=== PASSAGE TO READ ===

━━━━━━━━━━━━━━━━━━━━

What is Product Life Cycle Management?

I love a good analogy as much as the next marketer and this one was just too hard to resist.

Think of your product like roses in your garden, it is not enough to simply plant (your new product in the market), water it (with promotions occasionally) and expect it to flower year after year. At some point, its vitality is going to dwindle and you need to either deadhead them or dig them up and start again.

The product life cycle (PLC) refers to the stages a product travels through from launch to eventual obsolescence. Managing the PLC is an important part of your marketing strategy and guides you in adapting your approach by product, to ensure you are promoting, developing and phasing out products at the right time.

Four Stages of the Product Life Cycle

Product Life Cycle Management

1.      Introduction

This is identified as the launch stage of your new product.  Sales are increasing slowly, as there is currently limited awareness. Costs are high with large amounts of advertising and promotion required as well as the product development and production costs having been incurred.

The introduction stage will see your business operating at a loss and so this is the most critical stage in your product lifecycle, ideally  you want to move through this stage quickly. Understandably this is where the  highest percentage of failure occurs.

Strategies for success during the introduction phase:

  • Clearly define your market so that at launch you  are effectively targeting the consumer most likely to become your customer
  • Build a dominant market position, stand out from  your competition, don’t just be a “me too” product, have a unique reason for consumers to connect with over the competition
  • Pioneer something; be the first to launch, a true new product is rare but valuable (See Ideas and Innovation).
2.      Growth

Once awareness has increased and with an appropriate distribution strategy, you will identify that your product is in growth, which will be when you first break even (this will be discussed in next week’s post on Measuring Success) and begin to make a profit.

When your product is in growth, the market has accepted your product and consumers are trialling it. This is the time to increase your distribution to make sure you are matching supply of your product with demand.

During growth, naturally, competitors will enter the market. Noticing a new popular product will motivate them to launch similar products in order to capture some of the market (see Get Competitive with your Competitors).

Strategies for success during the growth stage:

  • Monitor pricing to ensure you stay competitive against new competitive offers
  • Confirm your actual customer matches your forecasted target customer and adjust your message. For example we have a launched a building and construction product for children, but on researching sales we find out it is popular amongst teens. We therefore want to ensure our marketing and promotions do not exclude teens by being too “childish”
  • Look for new distribution channels – use your sales history to sell the product in and growth your market share
3.      Maturity

Your product can be identified as being in its maturity phase when sales volume slows down and beings to plateau, that is becomes “stuck” at a certain level, stops growing and may be just slightly declining. This is the sign that action is needed or your product will begin to rapidly decline.

Products reach maturity for various reasons including competition reaching saturation, price wars giving unpredictable volume (this week’s special gets the sale) and the initial excitement for the product settling. This leads of course to a decrease in profit, both from a decrease in sales but also from an increase in promotional expenditure.

━━━━━━━━━━━━━━━━━━━━

[Word and element locating data]
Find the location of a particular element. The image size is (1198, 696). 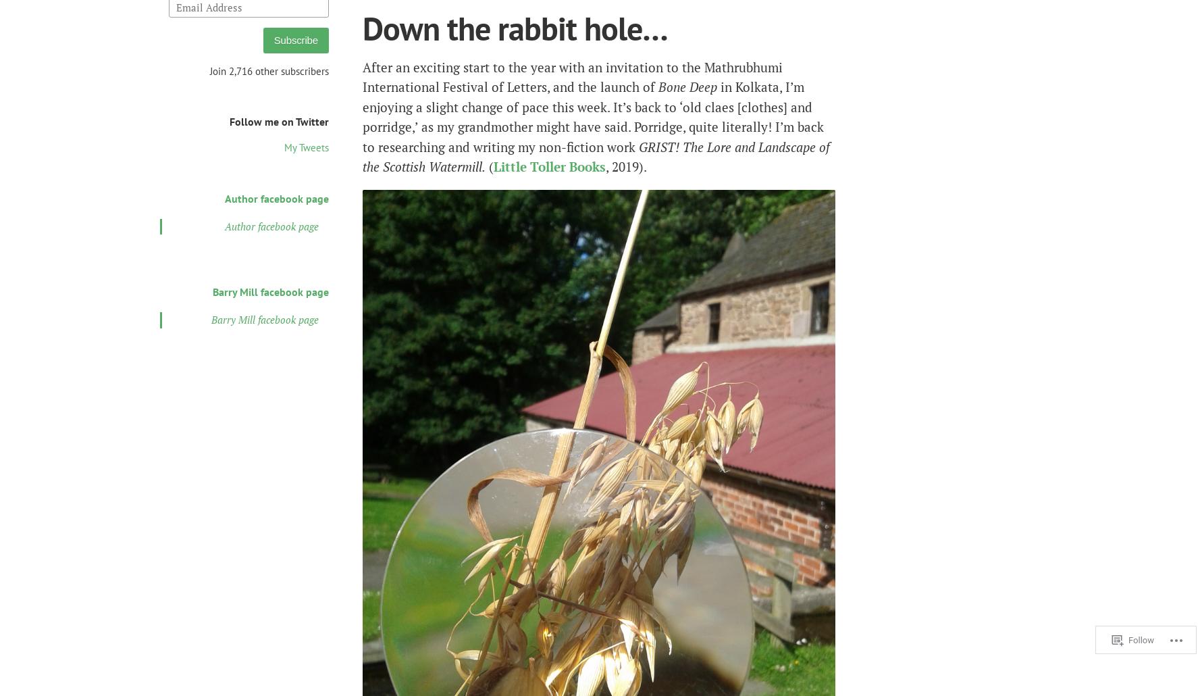

'My Tweets' is located at coordinates (283, 147).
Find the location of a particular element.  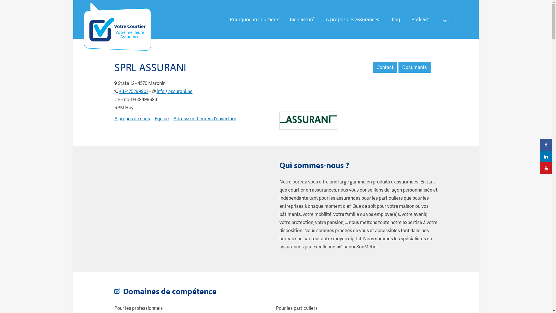

'info@assurani.be' is located at coordinates (156, 91).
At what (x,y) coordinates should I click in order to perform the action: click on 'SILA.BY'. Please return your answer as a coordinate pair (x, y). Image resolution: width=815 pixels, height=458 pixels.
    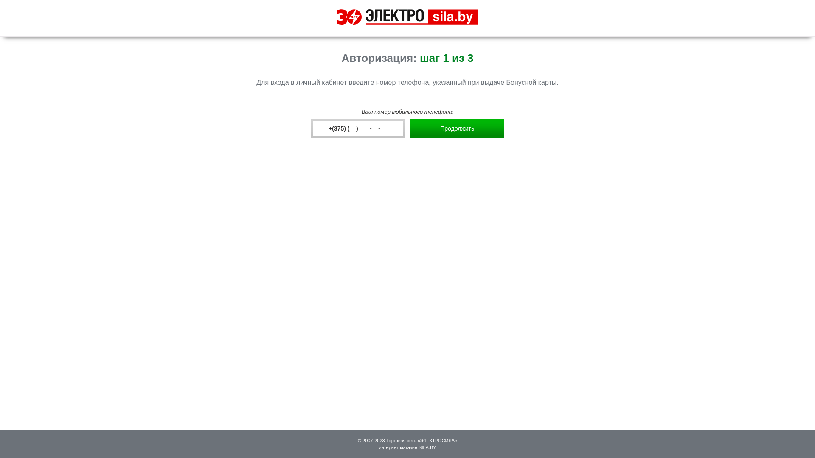
    Looking at the image, I should click on (427, 447).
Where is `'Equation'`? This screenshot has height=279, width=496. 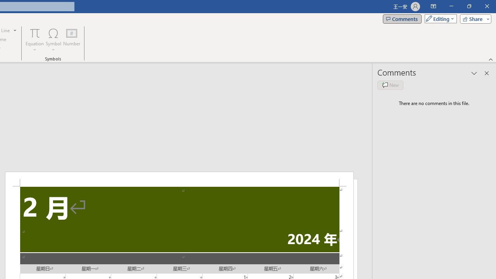 'Equation' is located at coordinates (34, 40).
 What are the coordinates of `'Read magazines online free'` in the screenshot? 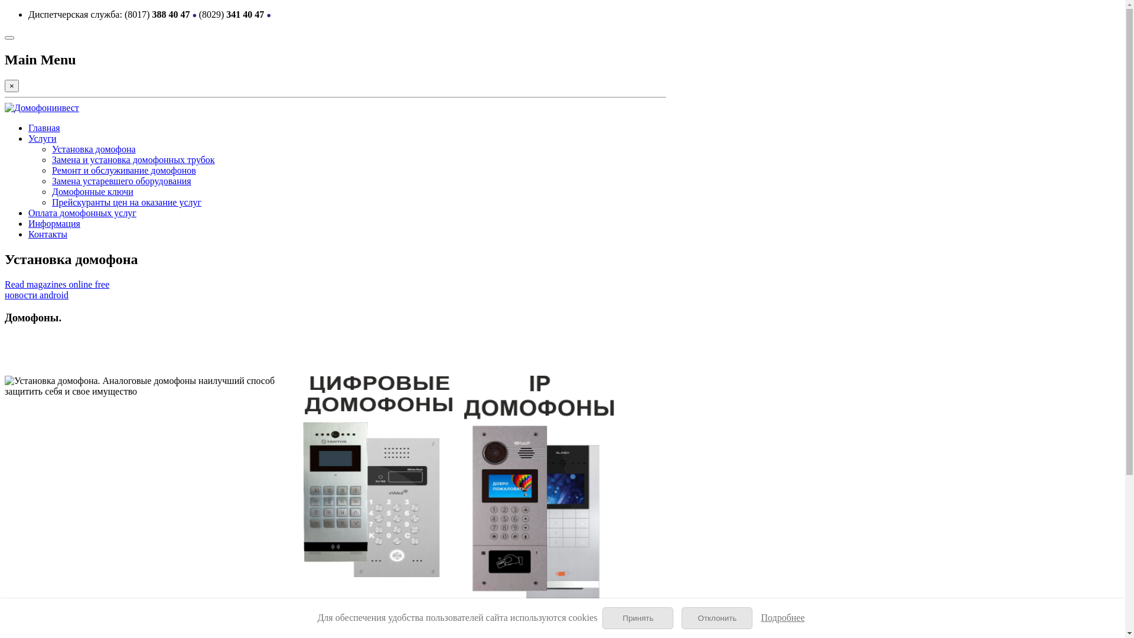 It's located at (56, 284).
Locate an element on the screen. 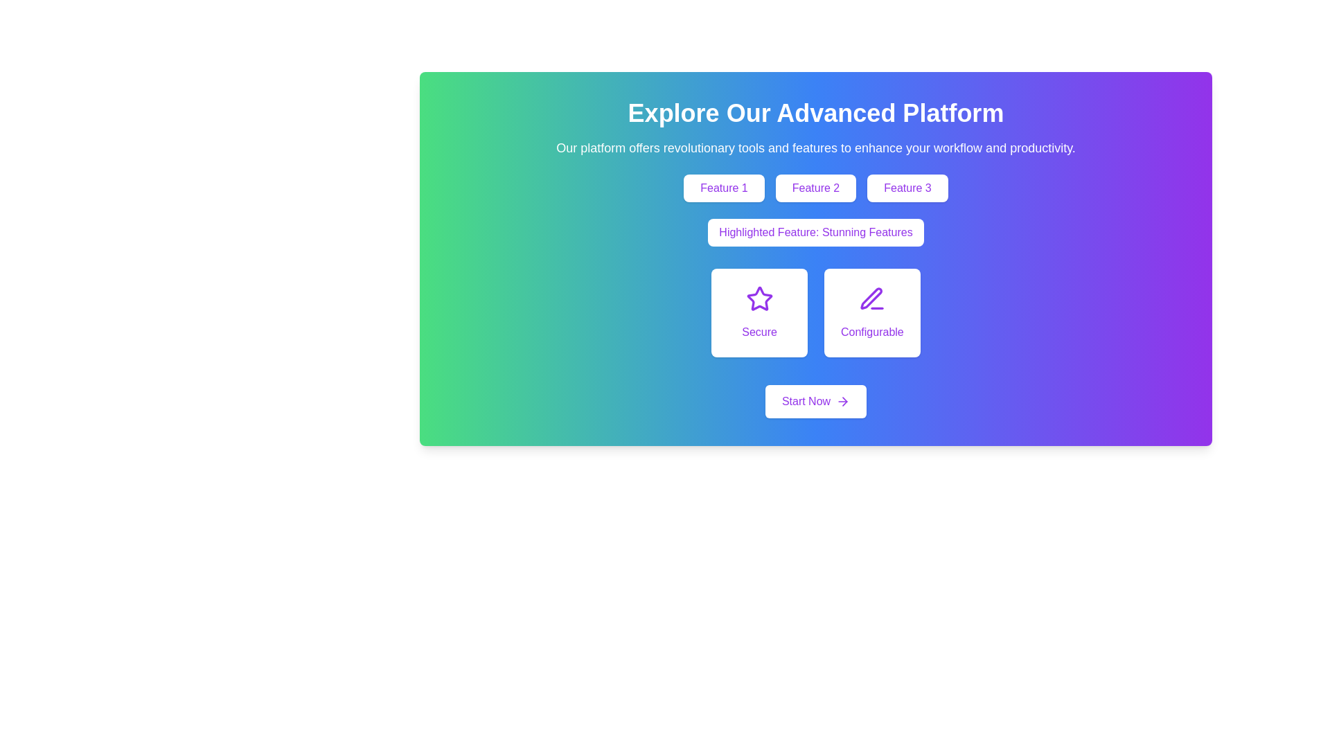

━━━━━━━━━━━━━━━━━━━━

=== WHAT IS NEEDED ===
According to the passage on product life cycle management, in which stage does the highest percentage of failure occur?

=== ANSWER ===
The introduction stage.